You're such a talented writer! God bless you! :D
That's good advice. Also, watch out for those redundant prepositions. And when opening a sentence, it's probably best to let the subject drive the verb/predicate. Although that isn't always possible when writing dialogue.
love it especially for newcomers to writing
,please make more of those
Fantastic advice I always wonder why my writing didn't seem as a vivid as others
Thanks for the tip, Shaelin. Lately, I've caught myself using unnecessary word like. The ine I use more often is "manage." It doesn't add anything to my prose and makes it more clunky. But I have to consciously avoid it.
to apply this in writing I think you really need to be mindful of it every time
Writers often tell taught me, " paint a picture when describing something!"

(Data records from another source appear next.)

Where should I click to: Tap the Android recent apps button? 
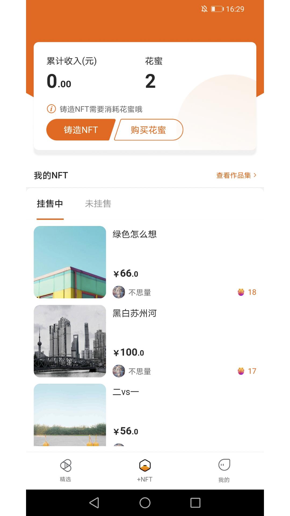[x=195, y=503]
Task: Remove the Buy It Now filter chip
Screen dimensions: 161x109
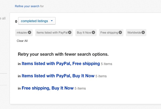Action: click(x=93, y=33)
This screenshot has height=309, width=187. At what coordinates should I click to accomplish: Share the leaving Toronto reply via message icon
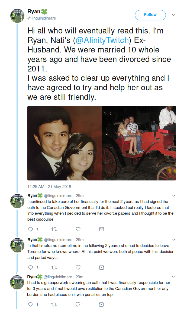tap(102, 267)
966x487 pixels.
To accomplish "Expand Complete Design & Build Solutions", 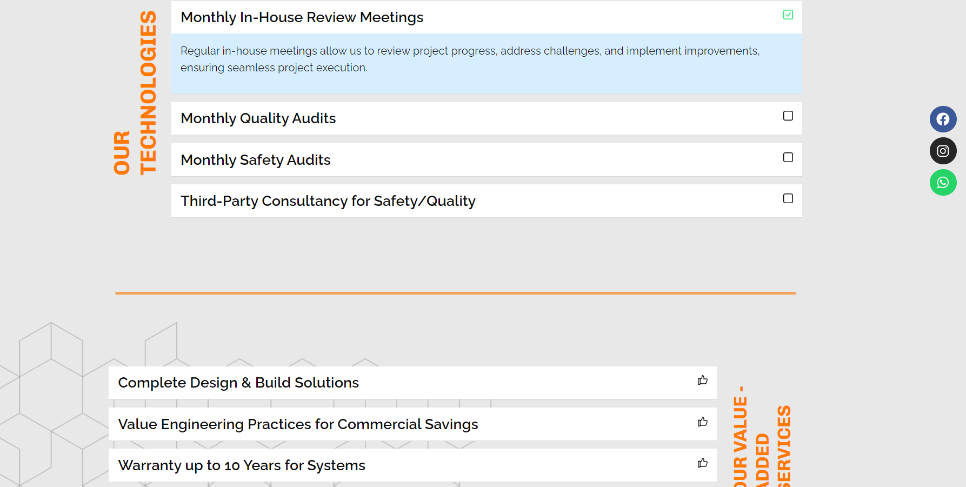I will (x=238, y=383).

Though I noticed half of the writers would take three pages just to describe looking at something or feeling something!!
This actually helped me get it. There are lots of tips in writing, especially show vs tell, but when I hear it and look back at a prose I wrote I feel like I did fine.Now with this technique in my mind, all the filters stick out like sore thumbs and I'm kind of freaking out
Thank you so much, you are going to bring so much help to my novels!
this was instantly INCREDIBLY helpful. heading into my second draft, it's really appreciated. TY!

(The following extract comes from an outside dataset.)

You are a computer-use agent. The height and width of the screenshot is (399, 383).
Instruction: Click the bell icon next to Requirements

thank you so much for this awesome video. Greetings from Ireland
If I'm feeling motivated and inspired, I don't use these words. if I'm writing because I need to write I basically use these as filler and don't realize until I try and edit.
Thank you, Shaelin.
Great teaching video Shaelin! I was vaguely aware of filter words, but I didn't know what they were called. I will definitely get rid of filter words when I find them in edits. Thank-you so much.
Hayley ^_^
This is a bloody brilliant tip, thank you so much.
Filters appear because we're not quite sure what we want to say the first time around. This happens just as much in non-fiction writing. Unnecessary words are known as "expletives" and can be removed from sentences without changing the meaning. This is why swear words are called expletives. The trick is to write first not caring about expletives and then to go back and remove the filters.
Quick tip: the word "that" is almost always an expletive.
your hair looks especially good in this video and thanks for the tips. by the way what writing software do you use. you rock cant wait for more videos from you. :)
Thank you! And I just use microsoft word, nothing fancy.
thank you for replying i cant wait for another video from you. :)
Wow, this was surprisingly helpful. Thanks!
That was so amazing and useful! ❤
Keep it up!
omg! this is fantastic!!!! i also never heard this advice! thank you so much for making this video :) !!!
Good thing I've come across this right before I was starting my final draft.
I gotta say, even though I briefly watched this video once, this one tip has helped me soooo much with improving my writing. I went back and read some short stories I wrote and they were trash bc I had so many filter words and didn't even notice or acknowledge them until after I watched this video!
Thanks Shaelin 😊
Love your videos. Always so profound! Keep going
I highly recommend placing your list of filter words in the description for the video lol
Could you give an example of how can/could is a filter word and how to fix it? I have a pretty easy time getting rid of the other filter words in my manuscript but I have can/could A LOT and I can't figure out what to do with it. Also, I've heard using rhetorical questions weakens your writing? Any tips for replacing filter words like wonder without using rhetorical questions? I love these videos by the way!
I think an example would be something like "Mike can climb trees" instead of saying "Mike climbs trees." That's definitely a trickier one, though! I think with rhetorical questions they can be fine as long as they are used sparingly. I believe the rhetorical question tip is generally for academic writing, and sometimes they are helpful in fiction but it's best not to overuse them because it makes the protagonist seem unsure of their own story, and makes them a weaker protagonist.